Si existe conciencia de esa oportunidad, crecen las posibilidades de aprovecharla. Dentro de nosotros están todas las capacidades. El embarazo es un exagerador natural, una lente de aumento, una lupa que puede ayudarnos a dar a luz todo lo mejor que llevamos dentro.

 

Para ellos, la creatividad..

Siempre me impactó mucho el concepto oriental del embarazo. Según ellos comienza con el deseo de los padres y ése deseo atrae la energía del hijo que se encarna en la concepción. Los médicos occidentales sólo velan por los cuerpos físicos. Pero en el caso del embarazo ocurren modificaciones muy importantes en el cuerpo energético (etérico) de la madre y el padre. Un hombre perceptivo, que comparte la vida y el sueño con su mujer embarazada, recibe la energía emanada por ella y el bebé: entran en un circuito energético de a tres, donde todos se enriquecen. Con un distinto nivel de intensidad, pero con fenómenos muy similares, el hombre puede acompañar este proceso de su mujer embarazada.

 

embarazada y pareja
En parejas bien conectadas, en las que no se interpreta, el tema de la rivalidad, ni las trilladas historias de la envidia de la panza y el pene, el hombre accede a la misma oportunidad de crecimiento y cambio a través de la gestación de su hijo. El hombre, aunque no comprometa su cuerpo físico en el embarazo, puede vivirlo con su cuerpo energético. En ese caso la manifestación más concreta es un aumento de su creatividad.

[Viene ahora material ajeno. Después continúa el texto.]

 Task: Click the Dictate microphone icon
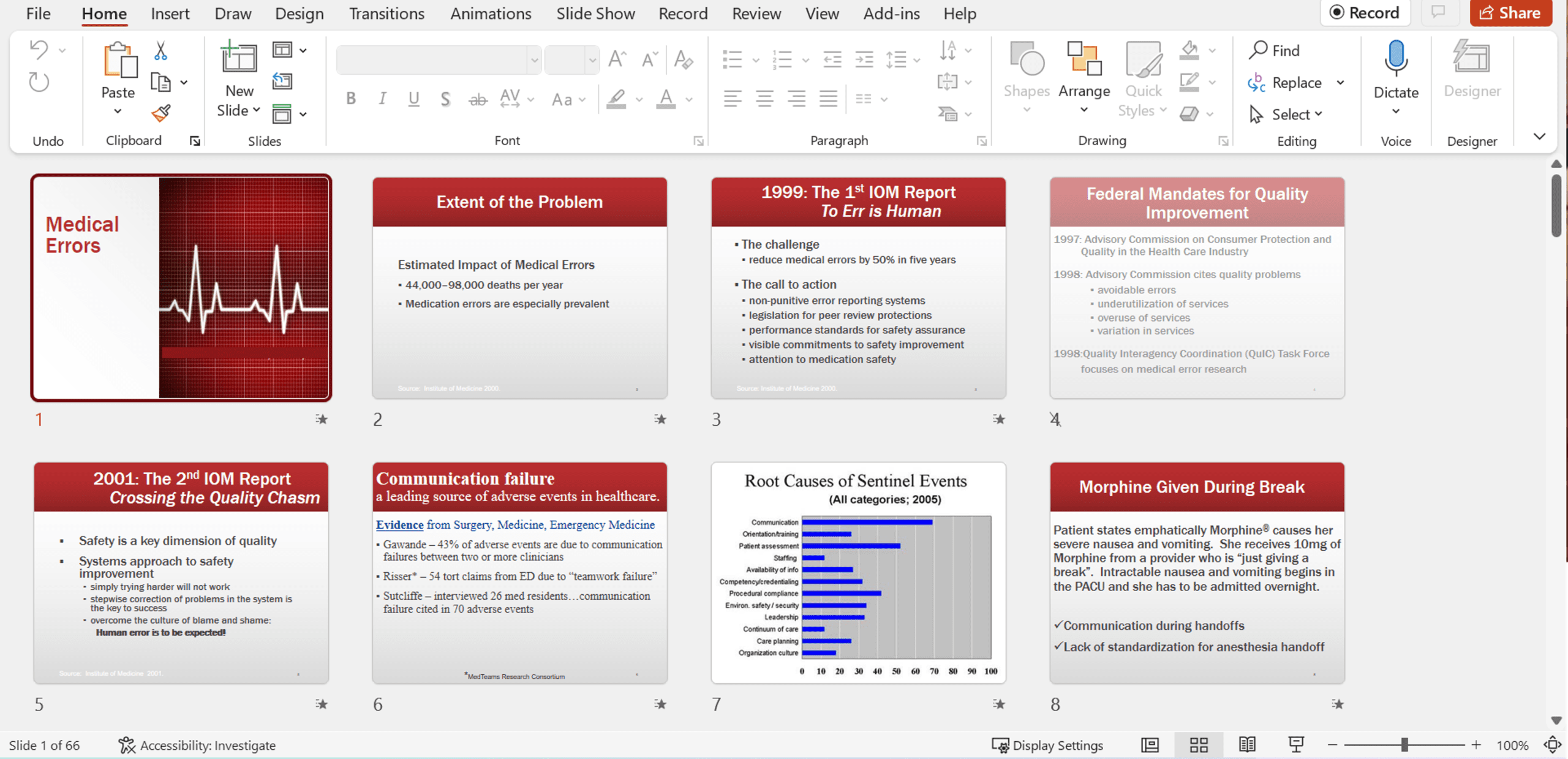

En muchos hombres se nota una mayor percepción, una mayor actividad del hemisferio cerebral derecho. Muchos encaran proyectos en arquitectura, pintura, literatura… a los que antes no se habían atrevido. Por supuesto, como en todo, también existe la posibilidad de quedar enredado en las dificultades, en el sufrimiento psicológico, hablando de regresión y de envidia… Pero algo es cierto: el embarazo es una gran oportunidad para acceder a una resolución nueva de conflictos.
Tan fuerte es este nuevo estado energético que casi se podría hablar de una segunda concepción. Siempre se dice que el hombre “embaraza” a la mujer. Y a nivel del cuerpo físico es así. Pero también es real que la mujer “embaraza” al hombre en su cuerpo mental y éste va dejando crecer a lo largo de nueve meses una modificación de todo su ser.